Calling it "luck" might not be the correct word to use, though. "Dominant" would be more appropriate.
Unlike its name, Pit Stop did nothing of the sort in the one-day, double elimination tournament. Overall, the team racked up an impressive 54 hits in that span, and led throughout in its championship win over Gallo.
Modified fast-pitch softball is pretty much as it sounds, a modified version of the more popular fast pitch style. The big difference, however, is that pitchers in modified fast-pitch are easier to hit because they are not allowed a full windmill windup. A pitcher essentially brings his arm back as far as they can, and then throws it as hard as he can.
The 20-year-old Fieldhouse Men's League comprising players from all around Southwestern Pennsylvania, included Allegheny County for the first time in 15 years this season, playing its games at the Culmerville District Sportsman Club in West Deer.
The five-team league is aggressively looking to expand, and hopes that Pit Stop's success will help them do just that.
"I think it brings some attention to the competitiveness of the league and the type of ballplayers that are in the area," league treasurer Mike McGrogan said.
McGrogan, a player/coach for rival squad Unwired/Merchants, has witnessed first-hand the dominance of a Pit Stop outfit that earlier this week put the finishing touches on a 19-1 regular season.
"They pretty much rolled through the league," McGrogan said. "They have three very dominating pitchers. They have good hitters, too, but they're definitely the class team for pitching."
That success has been the product of a trio of effective, yet very different pitchers: John Trinidad , who is the team manager, Don Kern and Coe.
"We're all so [darn] old it takes three of us," Coe laughed. "Johnny throws gas, I throw a knuckleball, and Kern is just accurate as [heck]. We kind of work out well together."
Handling those pitchers and the catching duties is Bill Konar, a guy Coe called, "one of the best I've ever seen."
A standout group of hitters includes first baseman Rob Wolford, second baseman Jay Livingood, shortstop Carl Hayes, third baseman Steve Mix, and outfielders Tim Seezox, Kris Kramer, Dan Kramer and Tom Eurich.
The unsung heroes of the team might be the players' wives, whom, Coe joked, is the reason they get to play.
While Coe said the team's average age is above 40 and higher than most opponents, the roster has some youth, as well.
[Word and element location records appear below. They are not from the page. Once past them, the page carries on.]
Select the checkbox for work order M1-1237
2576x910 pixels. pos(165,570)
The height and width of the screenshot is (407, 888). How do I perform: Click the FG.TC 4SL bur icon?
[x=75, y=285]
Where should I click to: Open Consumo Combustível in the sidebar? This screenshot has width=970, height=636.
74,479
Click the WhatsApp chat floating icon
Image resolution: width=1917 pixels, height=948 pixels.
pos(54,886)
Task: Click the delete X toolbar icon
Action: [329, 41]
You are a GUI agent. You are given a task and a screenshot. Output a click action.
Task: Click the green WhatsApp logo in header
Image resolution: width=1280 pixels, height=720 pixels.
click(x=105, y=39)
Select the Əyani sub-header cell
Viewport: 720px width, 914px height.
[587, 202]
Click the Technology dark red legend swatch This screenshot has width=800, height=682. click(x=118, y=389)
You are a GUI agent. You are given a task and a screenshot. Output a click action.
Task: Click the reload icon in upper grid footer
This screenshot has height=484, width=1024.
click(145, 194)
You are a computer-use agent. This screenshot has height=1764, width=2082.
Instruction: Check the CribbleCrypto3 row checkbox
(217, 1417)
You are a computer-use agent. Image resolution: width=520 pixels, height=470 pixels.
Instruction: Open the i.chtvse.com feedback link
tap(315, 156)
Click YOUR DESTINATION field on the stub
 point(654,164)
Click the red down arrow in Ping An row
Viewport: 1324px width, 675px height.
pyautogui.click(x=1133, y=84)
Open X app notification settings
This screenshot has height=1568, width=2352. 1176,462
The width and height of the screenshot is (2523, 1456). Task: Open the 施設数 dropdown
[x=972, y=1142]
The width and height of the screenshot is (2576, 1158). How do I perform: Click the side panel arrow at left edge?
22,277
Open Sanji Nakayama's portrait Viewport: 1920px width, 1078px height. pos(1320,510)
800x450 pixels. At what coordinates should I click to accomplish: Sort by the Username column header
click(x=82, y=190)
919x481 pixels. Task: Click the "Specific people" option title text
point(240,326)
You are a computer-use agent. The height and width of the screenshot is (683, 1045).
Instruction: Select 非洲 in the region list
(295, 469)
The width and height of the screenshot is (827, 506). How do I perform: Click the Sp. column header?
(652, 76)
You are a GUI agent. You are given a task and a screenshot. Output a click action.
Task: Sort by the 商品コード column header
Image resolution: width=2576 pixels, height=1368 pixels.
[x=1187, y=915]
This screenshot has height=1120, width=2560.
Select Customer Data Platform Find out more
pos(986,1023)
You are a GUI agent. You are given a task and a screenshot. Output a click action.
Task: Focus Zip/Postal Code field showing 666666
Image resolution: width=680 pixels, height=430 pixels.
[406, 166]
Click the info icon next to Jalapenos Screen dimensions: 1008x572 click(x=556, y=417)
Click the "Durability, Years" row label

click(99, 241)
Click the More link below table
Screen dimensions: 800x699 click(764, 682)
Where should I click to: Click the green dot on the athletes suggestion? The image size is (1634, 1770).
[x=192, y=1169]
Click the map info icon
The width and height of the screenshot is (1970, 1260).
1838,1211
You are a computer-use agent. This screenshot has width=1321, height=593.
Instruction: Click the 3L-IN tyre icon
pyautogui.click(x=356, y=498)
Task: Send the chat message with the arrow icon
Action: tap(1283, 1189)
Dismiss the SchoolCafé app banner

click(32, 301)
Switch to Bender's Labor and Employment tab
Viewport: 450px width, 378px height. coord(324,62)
Kramer, for instance, the leadoff hitter, is just 22. His father, Dan, has been a part of both championship teams, the first of which occurred when the son was just 12.
As for the future, the team expects to compete in the national tournament in Drifton, Pa. later this summer.
Next season, they are expected to be moved up to the highest division, Open Class -- formerly known as Major -- the same level the team conquered 10 years ago.
"We've won the Major before, when were younger," Coe said. "We have a decent team. I'm sure we can play with them."